It’s fair to say that moviegoers are predisposed to dislike most movie villains, because of course, the entire point is that they serve as a towering obstacle to the hero and their mission. And while there are varying degrees of movie villainy, every so often a filmmaker manages to come up with an antagonist so diabolically evil that the audience instantly harbours a visceral, fast-boiling hatred of them.
To be clear, this goes beyond mere dislike; we loathe these villains with every fiber of our being as though they actually did something to us personally. As a result, we can’t wait to see them get their just desserts at film’s end, which most of them thankfully do.
It takes a creative mind and some great casting to deliver villains this irredeemably awful, from abusive maniacs to raging psychopaths, religious fanatics, and folks who’d probably sell their own kin down the river to make a profit.
The following 10 horror movie villains left the audience chomping at the bit to see them horribly, violently dispatched – a consequence of how little basic human decency each one showed throughout.

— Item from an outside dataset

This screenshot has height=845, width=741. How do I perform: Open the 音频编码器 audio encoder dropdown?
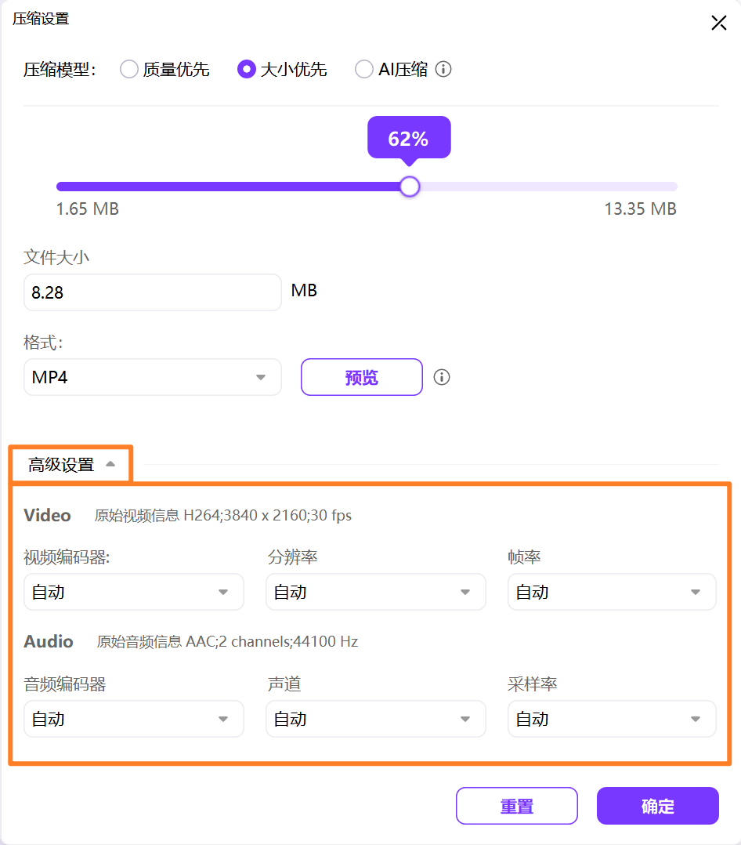pos(133,719)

Leigh Whannell’s reimagining of The Invisible Man did a fantastic job of filtering classic Universal Monster sensibilities through a contemporary, topical lens, as deranged villain Adrian Griffin (Oliver Jackson-Cohen) spends the movie stalking and abusing his ex-girlfriend Cecilia (Elisabeth Moss).
What makes Adrian even more detestable than your average abusive a**hole is that, after Cecilia leaves him, he fakes his own death and uses his optics technology to invisibly terrify her with total plausible deniability – given that he’s apparently dead and all.
Adrian makes Cecilia look increasingly insane to everyone around her, even killing her sister in front of her and framing her for it. Basically, it’s the ultimate, most horrifyingly heightened form of gaslighting imaginable. And though Adrian is largely invisible, Whannell deserves enormous credit for casting an actor with such a wonderfully punchable face – Oliver Jackson-Cohen’s maddening performance evokes privileged smugness from every pore, such that audiences can’t wait for him to finally get what’s coming to him.